Carrie looked out the window and let half a mile of landscape go by. Then she said quietly, "He lied to us about the gun."
"In that neighborhood? If I saw my factory had been broken into—"
"But he didn't see that right away, Lon. The window we broke was toward the rear of the building. What he must have seen first, right out front, was this car—not exactly what a petty burglar would be tooling around in. And before coming in, he went up the road and was told that a woman had been around asking for him—and he guessed it was me because of the purse business. Put that all together and he didn't walk in holding that gun because he was afraid. He wanted to have the gun ready, in case . . ."
"In case of what?"
"If we'd already found out too much, opened a machine. Since we hadn't, he was able to bluff us."
"Okay, Carrie, okay," Lon said testily. "I see where you're going with this, and I don't like it."
She could hear that the leash on his temper was frayed to a thread. But the more she thought about it, the harder it was to yield. "Didn't you notice the way he asked us if we'd actually seen inside a machi
ne? The crates were still closed up when he walked in, but he was worried—"
"No, damn it, no!" Lon hammered a palm on the rim of the steering wheel. "I made some remark about the internals, and he was making the point that I couldn't know what I was talking about because I hadn't seen it. Now listen, Carrie: I'm through holding your hand if you've got some lunatic idea about tearing down one of those machines. You're twisting up a chain of harmless facts into knots—and what you're making is a noose. It'll hang you, and it's already choking the life out of us, what we could have together." He was trembling. The car was no longer holding rigidly to the middle of the lane. "God, I love you, Carrie. I honestly think this is the first time in my life I've really been in love. We could share so goddamn much, but with this crazy fear in your head, you're not leaving room for anything else. As long as it's there, I don't belong in your life. You'll never trust me any more than you trust Peale."
A horn blared raucously.

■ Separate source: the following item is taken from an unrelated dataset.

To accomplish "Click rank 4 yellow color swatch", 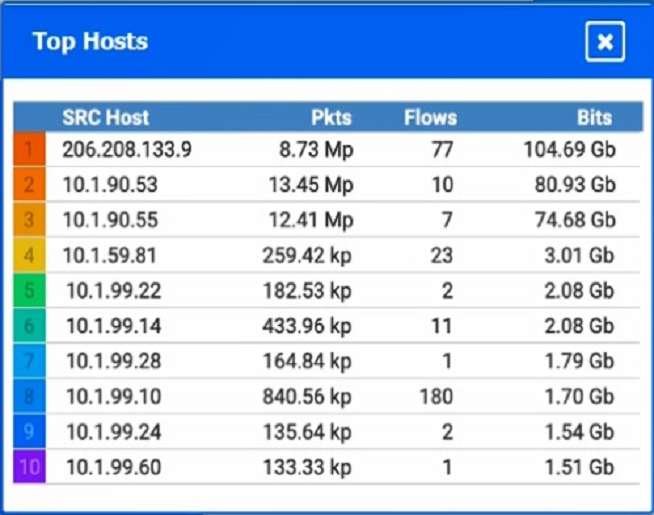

Lon had veered too far out of his lane and almost sideswiped another car. He concentrated on driving again, eyes fixed on the road.
They drove the rest of the way to the Intellitronics plant without talking. Lon got a quick wave of recognition from the guard as he sped through the gate and continued up the hill. He stopped the car in the visitors' parking area, right beside Carrie's station wagon.

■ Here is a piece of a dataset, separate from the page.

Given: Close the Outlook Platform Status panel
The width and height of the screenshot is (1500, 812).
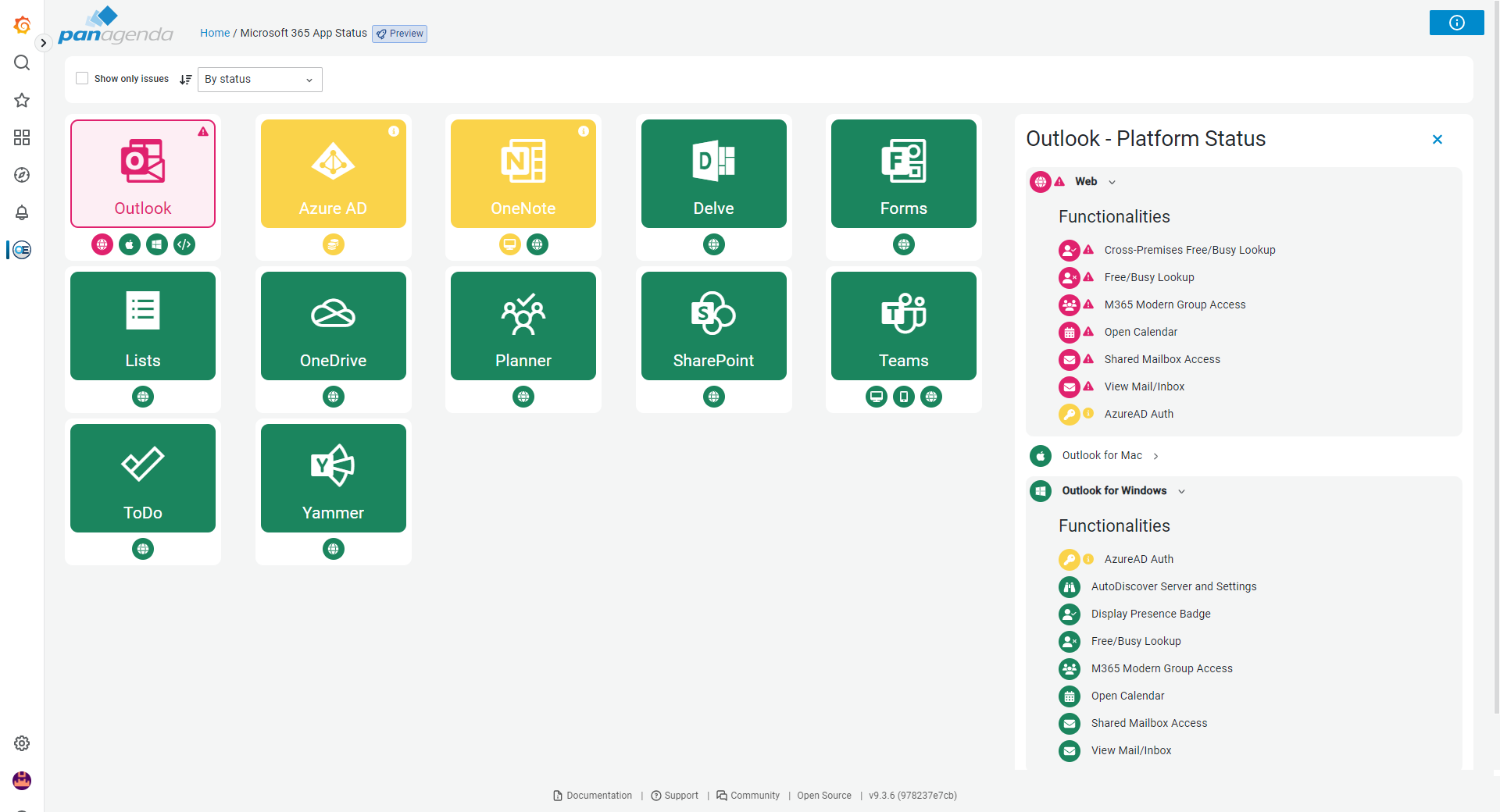Looking at the screenshot, I should pos(1437,140).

They sat for a couple of minutes, wordless, motionless. Carrie didn't know what to say, yet she was afraid to get out of the car, knowing it would mean rupturing her connection to Lon, perhaps irreparably. He kept looking at her, waiting for a sign of trust and commitment while she stared out the windshield at the lighted windows of the factory, a place that was turning out computers around the clock. One after another, rolling off assembly lines that were partly controlled by computers. She wondered idly if there were as many children being born around the world at this moment as there were computers being made. Then, oddly, the image of Mickey Mouse flashed in her brain, and she had to search her mind for a moment to find the context where the mouse belonged—that Disney cartoon, the one in which brooms came to life and kept multiplying, replicating uncontrollably like splitting cells, fetching and spilling buckets of water until the sorcerer came and banished the plague of brooms, and the flood they made. The Sorcerer's Apprentice, that was it.